BVG, while still Berlin’s fourth largest employer, is now facing new problems and is seen as unreliable by long-term users. Employees complain about communication and a lack of appreciation from managers. Digital services are up-to-date in terms of design, but often functionally unsatisfactory. Trains and buses are cancelled, information is incorrect, digitally purchased tickets disappear from mobile devices. All this is another story, as is the fact that politicians are unable or unwilling to provide adequate funding for their mobility company.

The BVG’s ‘Because we love you’ slogan, which came out of a clever social media campaign, has been considered by many to be hackneyed for the past ten years. So it’s good to see Rayan Abdullah’s precise BVG logo on the book cover, rather than the obtrusive yellow heart that BVG uses to praise itself. All in all, BVG’s corporate design seems to have aged well, at least where it has been sensibly maintained and extended digitally.

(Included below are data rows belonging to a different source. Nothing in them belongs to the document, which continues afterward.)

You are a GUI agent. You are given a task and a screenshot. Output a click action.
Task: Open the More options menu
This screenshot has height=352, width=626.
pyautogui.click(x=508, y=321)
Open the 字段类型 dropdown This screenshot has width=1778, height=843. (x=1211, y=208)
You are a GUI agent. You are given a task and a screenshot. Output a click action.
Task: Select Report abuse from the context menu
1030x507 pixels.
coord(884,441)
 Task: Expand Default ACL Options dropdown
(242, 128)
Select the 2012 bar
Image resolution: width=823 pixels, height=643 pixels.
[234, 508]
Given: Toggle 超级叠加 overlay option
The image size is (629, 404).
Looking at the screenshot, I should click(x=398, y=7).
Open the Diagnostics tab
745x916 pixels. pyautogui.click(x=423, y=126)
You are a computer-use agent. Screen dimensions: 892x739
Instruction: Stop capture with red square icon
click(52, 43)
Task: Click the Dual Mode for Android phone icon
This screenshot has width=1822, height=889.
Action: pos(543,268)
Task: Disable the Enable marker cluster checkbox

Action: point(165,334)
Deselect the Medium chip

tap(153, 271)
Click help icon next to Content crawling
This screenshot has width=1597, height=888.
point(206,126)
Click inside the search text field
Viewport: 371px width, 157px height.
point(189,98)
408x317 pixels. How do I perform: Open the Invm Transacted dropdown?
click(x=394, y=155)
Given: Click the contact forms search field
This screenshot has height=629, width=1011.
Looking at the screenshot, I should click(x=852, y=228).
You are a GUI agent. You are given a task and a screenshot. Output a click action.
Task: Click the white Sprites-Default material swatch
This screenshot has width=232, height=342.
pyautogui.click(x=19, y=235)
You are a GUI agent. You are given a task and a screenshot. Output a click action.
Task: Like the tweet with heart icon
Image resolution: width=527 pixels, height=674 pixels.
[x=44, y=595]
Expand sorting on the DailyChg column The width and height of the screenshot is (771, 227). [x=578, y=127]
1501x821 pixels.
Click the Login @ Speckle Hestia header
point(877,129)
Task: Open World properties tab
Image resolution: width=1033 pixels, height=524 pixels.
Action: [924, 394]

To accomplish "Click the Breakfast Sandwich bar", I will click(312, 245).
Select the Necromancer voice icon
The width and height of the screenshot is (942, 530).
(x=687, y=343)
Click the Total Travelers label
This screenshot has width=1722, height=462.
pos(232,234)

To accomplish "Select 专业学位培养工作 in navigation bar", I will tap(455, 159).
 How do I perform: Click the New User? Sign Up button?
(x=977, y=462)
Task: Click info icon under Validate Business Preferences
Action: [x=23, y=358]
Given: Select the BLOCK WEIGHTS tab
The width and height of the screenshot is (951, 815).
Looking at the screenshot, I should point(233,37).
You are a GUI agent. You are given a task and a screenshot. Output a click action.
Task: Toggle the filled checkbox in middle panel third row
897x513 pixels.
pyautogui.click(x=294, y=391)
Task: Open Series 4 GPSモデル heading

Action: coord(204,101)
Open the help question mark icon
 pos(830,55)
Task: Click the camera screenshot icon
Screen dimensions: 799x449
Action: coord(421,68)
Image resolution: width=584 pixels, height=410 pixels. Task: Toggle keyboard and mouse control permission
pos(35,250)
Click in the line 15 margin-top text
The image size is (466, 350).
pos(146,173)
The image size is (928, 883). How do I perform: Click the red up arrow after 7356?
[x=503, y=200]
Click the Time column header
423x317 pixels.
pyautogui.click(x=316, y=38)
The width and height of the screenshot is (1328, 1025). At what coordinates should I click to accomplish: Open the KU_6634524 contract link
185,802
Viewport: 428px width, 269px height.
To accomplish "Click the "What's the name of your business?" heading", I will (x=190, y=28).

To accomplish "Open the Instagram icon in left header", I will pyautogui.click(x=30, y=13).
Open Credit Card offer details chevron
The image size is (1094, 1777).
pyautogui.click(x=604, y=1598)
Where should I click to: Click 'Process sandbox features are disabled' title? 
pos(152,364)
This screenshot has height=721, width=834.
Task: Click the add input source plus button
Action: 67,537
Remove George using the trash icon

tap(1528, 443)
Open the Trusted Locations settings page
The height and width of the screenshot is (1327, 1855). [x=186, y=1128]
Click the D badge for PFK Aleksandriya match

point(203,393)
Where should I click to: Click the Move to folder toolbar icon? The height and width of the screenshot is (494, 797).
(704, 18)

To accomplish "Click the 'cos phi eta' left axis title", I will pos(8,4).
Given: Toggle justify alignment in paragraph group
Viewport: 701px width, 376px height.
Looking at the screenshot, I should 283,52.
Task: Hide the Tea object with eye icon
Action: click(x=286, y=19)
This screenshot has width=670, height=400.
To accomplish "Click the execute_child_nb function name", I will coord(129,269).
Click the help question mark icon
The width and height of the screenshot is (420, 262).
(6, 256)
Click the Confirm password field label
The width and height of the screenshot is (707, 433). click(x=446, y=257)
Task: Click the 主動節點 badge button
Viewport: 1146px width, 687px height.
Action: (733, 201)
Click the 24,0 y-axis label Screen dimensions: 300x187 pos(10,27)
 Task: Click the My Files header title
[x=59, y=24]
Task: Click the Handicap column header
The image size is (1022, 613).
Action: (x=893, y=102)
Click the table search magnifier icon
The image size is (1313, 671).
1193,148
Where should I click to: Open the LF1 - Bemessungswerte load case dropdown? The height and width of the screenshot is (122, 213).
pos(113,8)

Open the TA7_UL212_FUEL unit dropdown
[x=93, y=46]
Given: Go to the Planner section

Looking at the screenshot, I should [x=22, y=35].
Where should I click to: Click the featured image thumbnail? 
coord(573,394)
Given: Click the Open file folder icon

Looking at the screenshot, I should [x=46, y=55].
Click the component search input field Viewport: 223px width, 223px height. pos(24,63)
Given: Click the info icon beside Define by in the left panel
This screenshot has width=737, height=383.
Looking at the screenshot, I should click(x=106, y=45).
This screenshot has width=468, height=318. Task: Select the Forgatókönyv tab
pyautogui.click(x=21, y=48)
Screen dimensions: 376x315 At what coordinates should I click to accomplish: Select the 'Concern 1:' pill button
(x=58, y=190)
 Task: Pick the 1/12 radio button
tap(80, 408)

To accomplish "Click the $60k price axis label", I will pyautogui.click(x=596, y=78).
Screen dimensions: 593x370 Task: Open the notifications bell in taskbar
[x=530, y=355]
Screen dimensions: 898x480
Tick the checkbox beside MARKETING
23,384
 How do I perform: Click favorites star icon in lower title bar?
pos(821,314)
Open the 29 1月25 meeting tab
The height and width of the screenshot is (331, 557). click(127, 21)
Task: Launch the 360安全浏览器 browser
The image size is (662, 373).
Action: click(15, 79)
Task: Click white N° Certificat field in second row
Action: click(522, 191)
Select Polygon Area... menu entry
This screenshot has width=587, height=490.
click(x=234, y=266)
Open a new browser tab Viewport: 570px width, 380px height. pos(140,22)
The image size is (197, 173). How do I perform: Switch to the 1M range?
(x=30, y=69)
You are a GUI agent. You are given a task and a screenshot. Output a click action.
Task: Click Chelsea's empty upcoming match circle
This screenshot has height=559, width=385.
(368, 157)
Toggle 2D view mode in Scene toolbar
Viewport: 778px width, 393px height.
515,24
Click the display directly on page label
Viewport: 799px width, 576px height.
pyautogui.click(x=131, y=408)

The book is an encouragement to anyone who wants to avoid superficial blah-blah and half-baked logos when transforming brands. Anyone interested in context, design, language, institutional resistance and how to overcome it will find good ideas here.

And Spiekermann? The world-famous typographer left MetaDesign in 2000 in a dispute, founded new, successful companies, created well-known typefaces, for example for Deutsche Bahn, and continues to shape international debates, often via digital channels. He still has criticisms to make. It took a long time, but some things could be better,” he says of the current state of BVG’s corporate design. He is omnipresent in the book, yet he does not speak until page 343: Never before have I been able to work so constructively,’ he writes, and ‘for me as a designer, this is the best job of my life.

Berlin ist Gelb.
Das Corporate Design der Berliner Verkehrsbetriebe: Entstehung und Gegenwart

(English: “Berlin Is Yellow. The Corporate Design of the Berlin Public Transport Company: Origins and Present”)

By Lars Krüger, Bodo Baumgardt, Erik Spiekermann, Axel Mauruszat, 
Herausgeber Berliner Verkehrsbetriebe (BVG)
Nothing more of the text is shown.